■ Required action: For the material below, set down exactly the lines between the one containing "You are a computer-use agent." and the last line, both included, leaving every picture out.

■ Data to use:
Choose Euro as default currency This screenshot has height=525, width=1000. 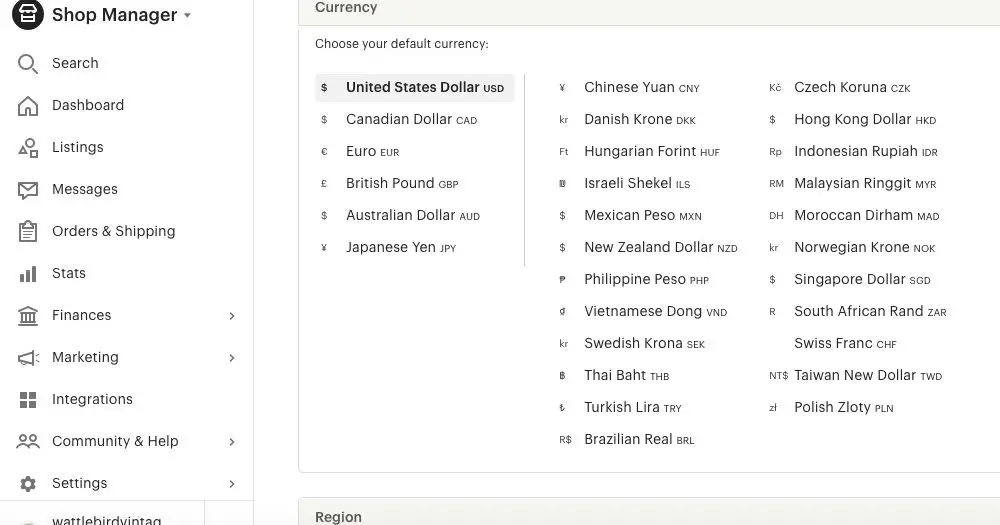point(361,152)
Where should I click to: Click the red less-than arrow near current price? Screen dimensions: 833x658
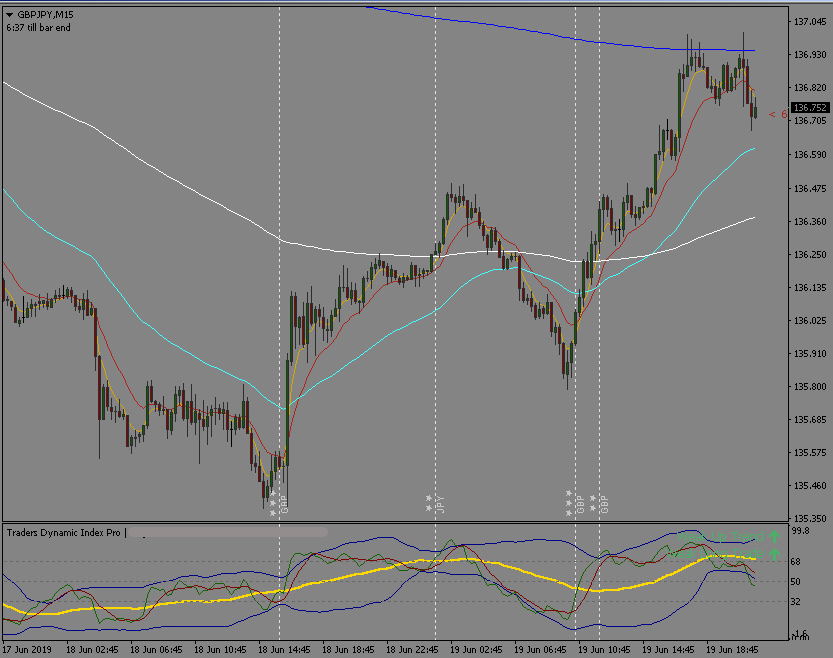pyautogui.click(x=772, y=114)
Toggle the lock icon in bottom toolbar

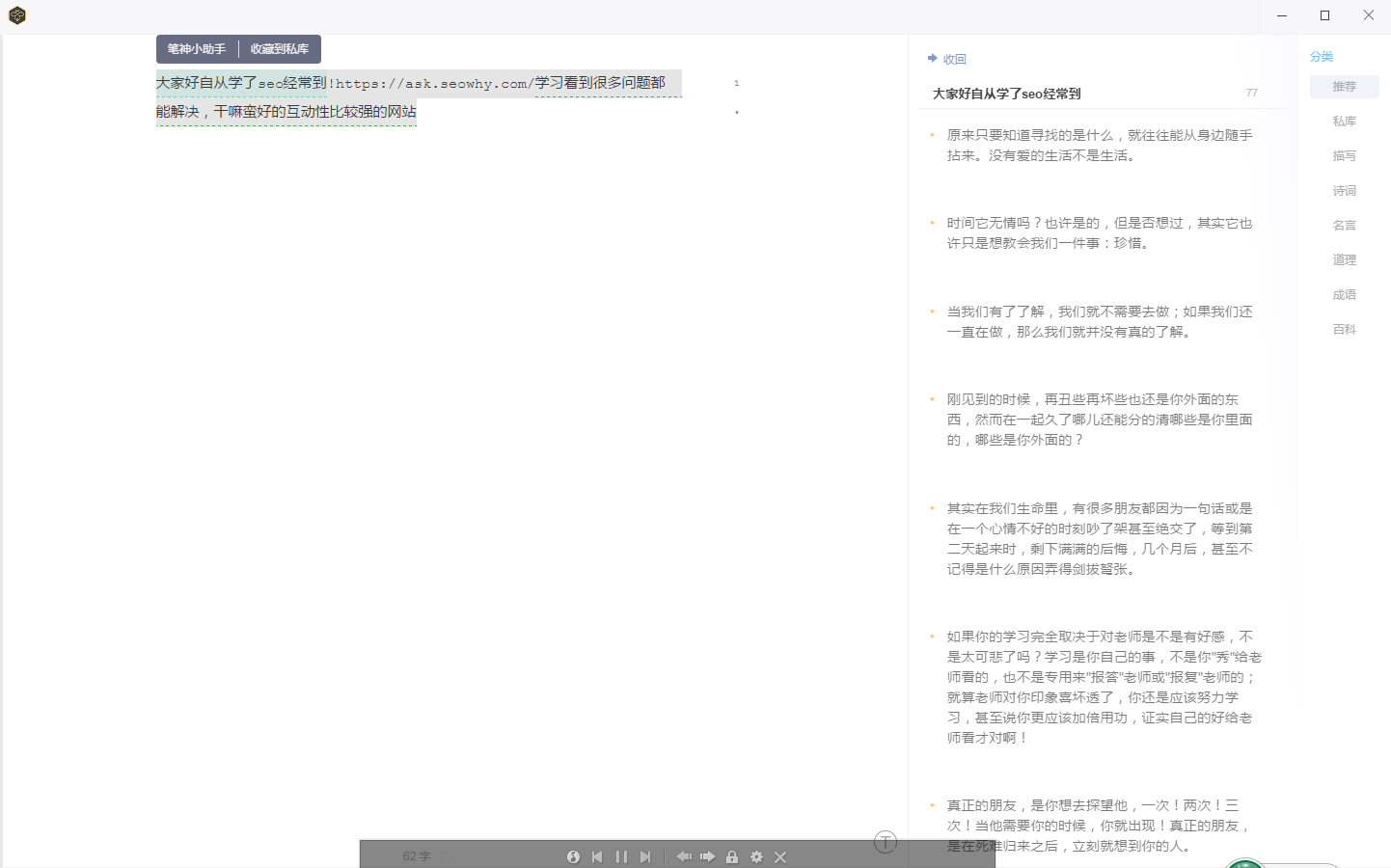732,856
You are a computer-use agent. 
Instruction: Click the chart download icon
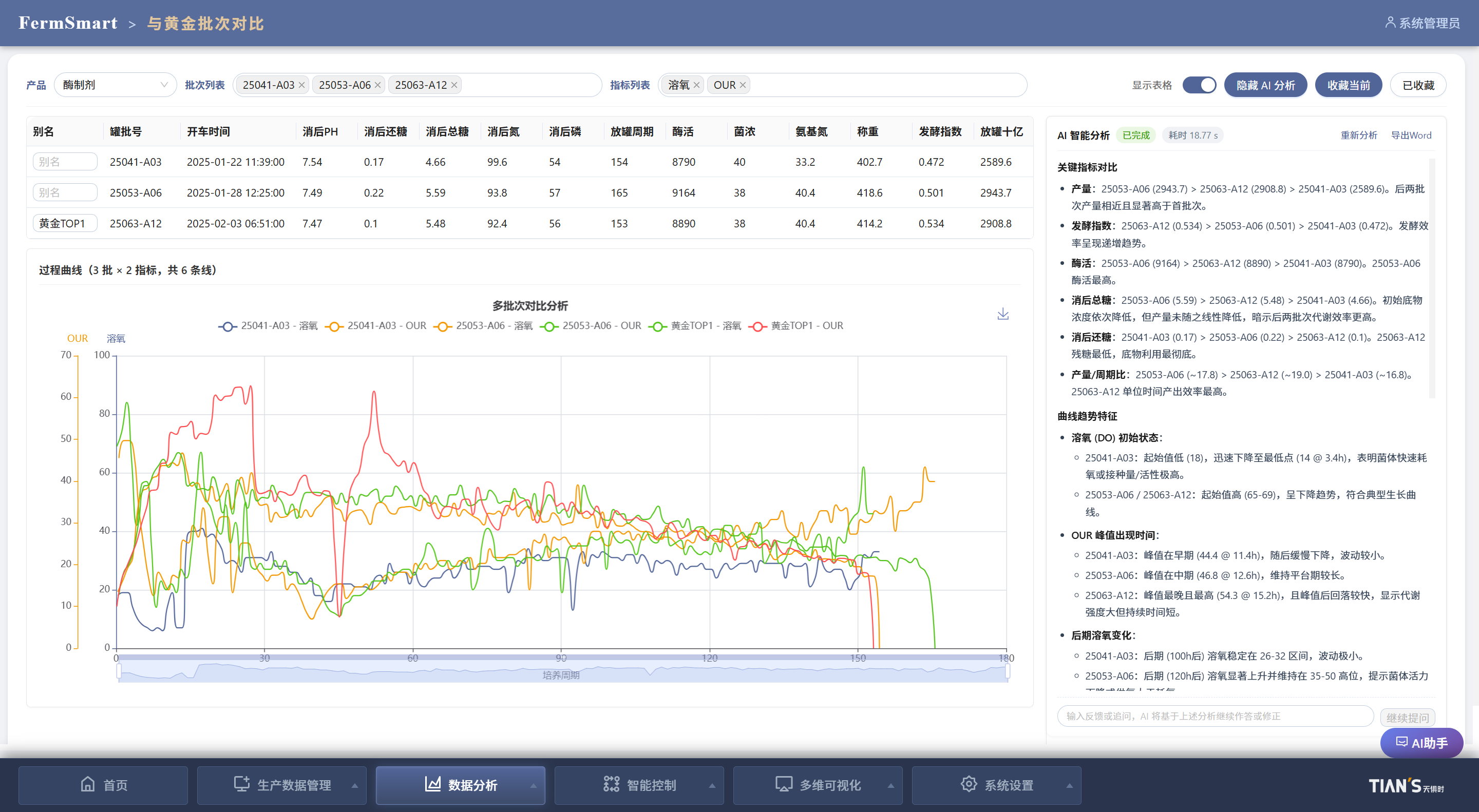click(1002, 313)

■ Solution to this problem:
You are a computer-use agent. 
Instruction: Click the chart download icon
click(1002, 313)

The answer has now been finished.